Ich traf Goerdeler nur noch ein einziges Mal, neun Monate später in Berlin. Im März 1943 bat mich Otto John unter einem geschäftlichen Vorwand dringend nach Berlin zu kommen. Die Situation der Verschwörer wurde immer schwieriger, je länger sie zögerten oder zögern mußten; Hitlers und Himmlers Mißtrauen wuchs sozusagen täglich.

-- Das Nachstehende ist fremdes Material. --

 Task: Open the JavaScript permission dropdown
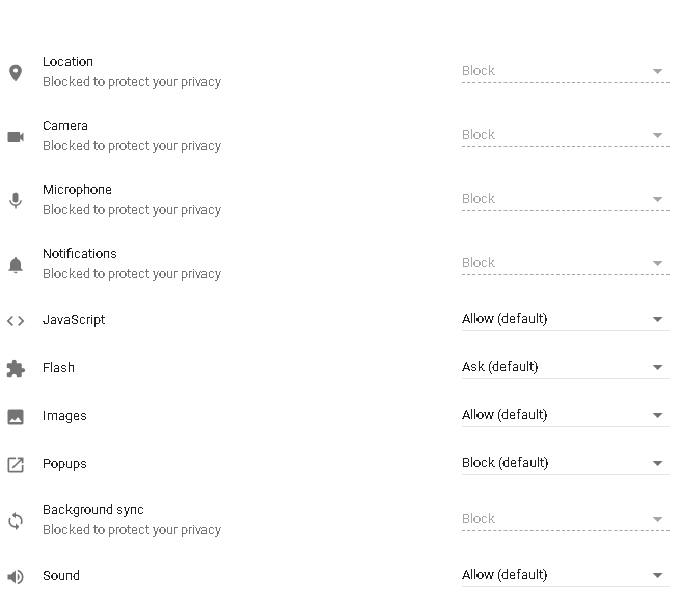[x=565, y=319]
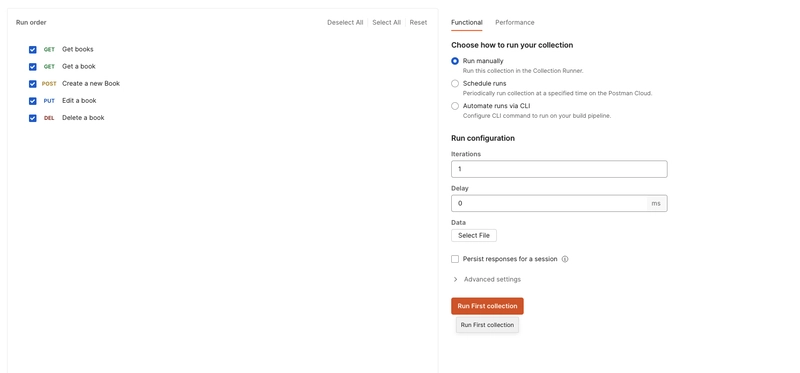Uncheck the Get books request checkbox
This screenshot has height=373, width=800.
33,49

Diesmal trafen wir uns nun im Hause des Vaters der beiden Brüder Bonhoeffer, des bekannten Psychiaters, der aber abwesend war. Außer Jakob Kaiser und Rechtsanwalt Dr. Wirmer war Ewald von Kleist anwesend, den ich bis dahin nicht kannte. Besonders er drang auf baldiges Handeln; die Frontgenerale schienen nicht den Mut zu einer Aktion zu haben, darum müsse man es mit dem Ersatzheer versuchen. Mit großem Nachdruck appellierten alle an mein vaterländisches Pflichtgefühl: ich solle als rechtmäßiger Kronprätendent das Signal für die jetzt noch unentschlossen zögernden Armeeführer und Generale geben. Ich erklärte mich zu einem solchen Schritt bereit, falls die Situation ihn nötig mache, hielt es aber für falsch, meinen Vater zu übergehen. Es war unmöglich aus Gründen der Legitimität und zum anderen unklug, weil General Beck dem Kronprinzen [Wilhelm] sehr ergeben war.